Sitting is often the foundation upon which other training tricks and behaviors are based. For example, once your dog will sit on command, you can move on to ‘stay’ which is another important ability in a pet.
Treats or No Treats
There are two types of dog trainers: those who use food and those who do not. Both methods work. Both are fine to use. You have to decide what will motivate your dog. Some dogs will fall all over themselves for a kind word or pat on the head from their owner. Others are more motivated through their stomach. Experiment a little with your dog to see if the way to his heart takes a detour through his stomach.
What Kind of Treats
Be choosy of what kind of treat you give your dog. Never give a dog chocolate. And avoid large snacks; overweight dogs are as unhealthy as overweight people. A favorite motivator is a small piece of hot dog. Slice a hot dog into thin pieces and microwave for 20 seconds or so on a paper towel. These little bits of fragrant meat are a favorite of dogs everywhere. Another easy and inexpensive treat is to use soft dog food. Normally most veterinarians do not recommend this type of dog food because of its high chemical content. However, if you are using it for treats, soft dog food is perfectly fine and certainly inexpensive. Make sure your dog likes it before investing in a large bag.

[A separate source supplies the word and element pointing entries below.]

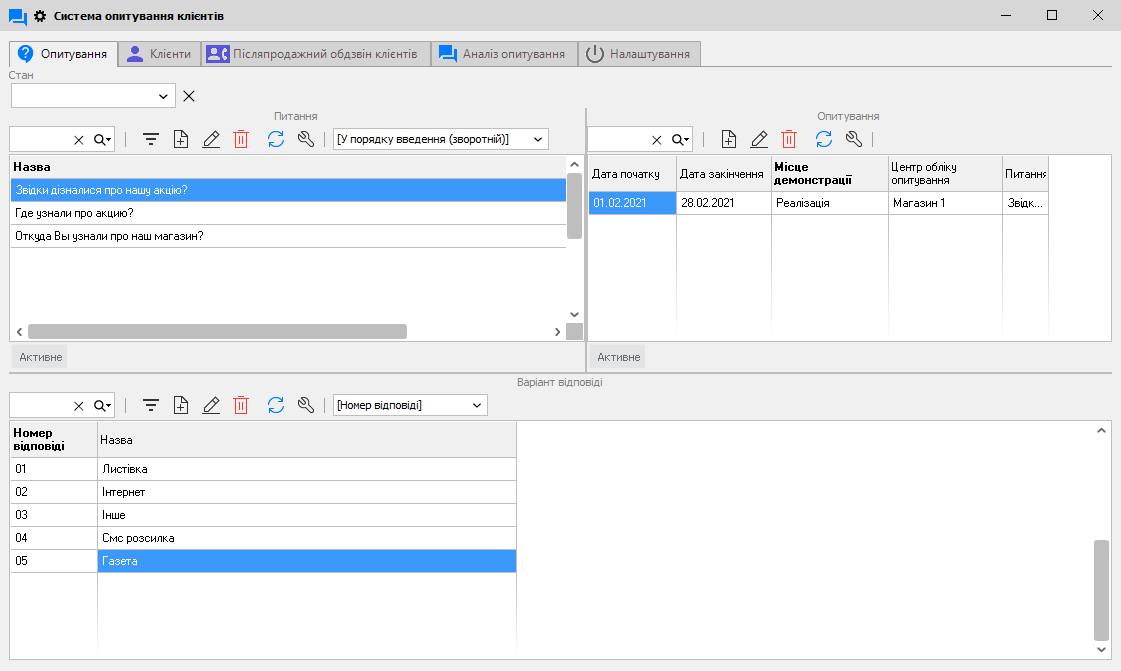This screenshot has width=1121, height=671.
Task: Click the search field in Варіант відповіді toolbar
Action: click(40, 405)
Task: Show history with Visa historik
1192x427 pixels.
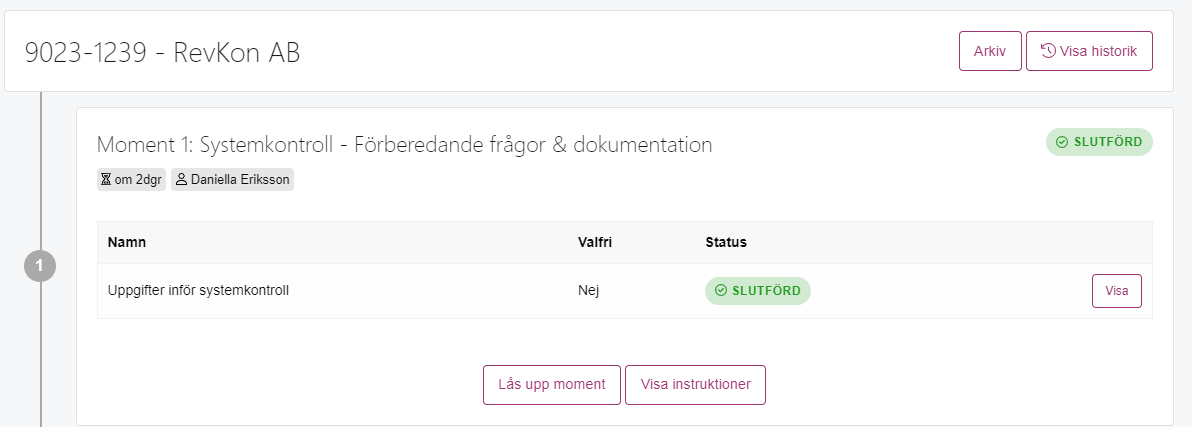Action: [1089, 51]
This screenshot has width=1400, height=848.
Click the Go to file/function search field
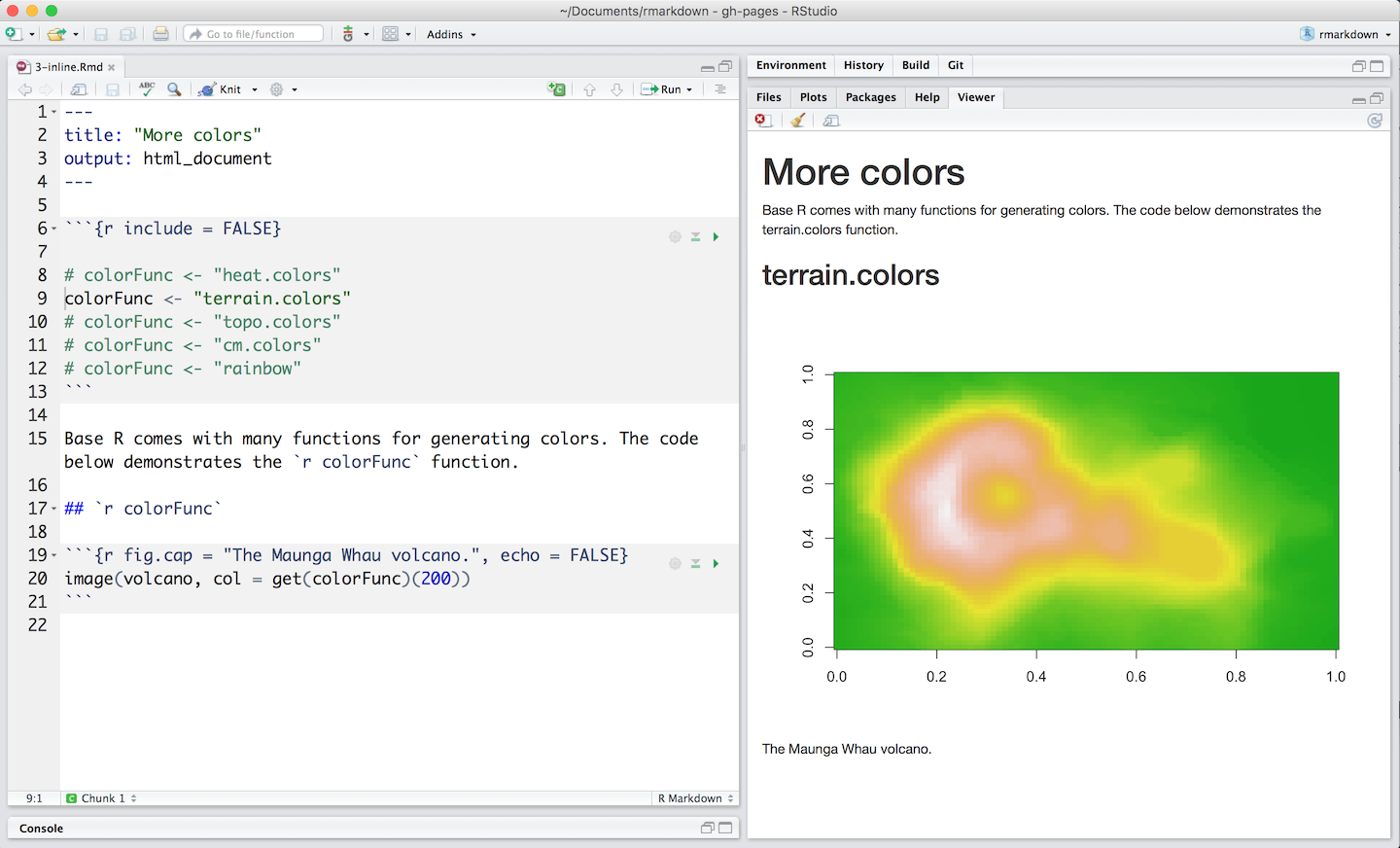(255, 34)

You can stand with your dog on your left or face your dog and say, “Sit.” in a firm, kind voice. Raise your right hand (with or without a treat in your fingers) above your dog’s nose. His natural instinct will be to look up and sit down. You can lightly touch your dog’s rear end to give him the idea that he is to lower his rump to the ground. Never push on your dog’s hindquarters as you could injure the back or hips. Once your dog sits, praise him loudly and enthusiastically, “Good Dog!” and give him the treat if you are using treats. You may also incorporate a gentle tug on a dog’s collar with the leash to raise his head and get him in the correct position. It is also useful to incorporate a hand signal into this training. Once your dog has mastered the verbal signal, you may teach him to sit to the hand signal of your choice.
Don’t be disappointed if it takes a while for Fido to get the idea. Keep trying and reward any progress the dog makes. Never punish your dog for not sitting. He won’t understand what he is being punished for and punishment just doesn’t work well in animal training. Limit the training sessions to five minutes at a time. Working for longer periods may be unproductive, as the dog will lose interest.
Moving on to ‘Stay’
The stay command is very important. Learning the ‘stay’ command is something of a safety issue. In an emergency you want to be able to keep your dog from crossing a busy street or approaching a fearful child. This command is not as easy as the sit. However, it is well worth the effort to work on the stay with your dog. Once your dog will consistently sit on command, you can begin work on ‘stay’. Firmly as your dog to stay and silently count to three. As your success increases work your way up to twenty counts over the course of a week. Again, reward your dog for every step in the right direction even if he has only remained at the sit for a few seconds. If your dog tries to get up before time is up, gently put him back in the sit and start counting again. Teaching the stay requires more patience and perseverance than sitting does. But it’s well worth the effort.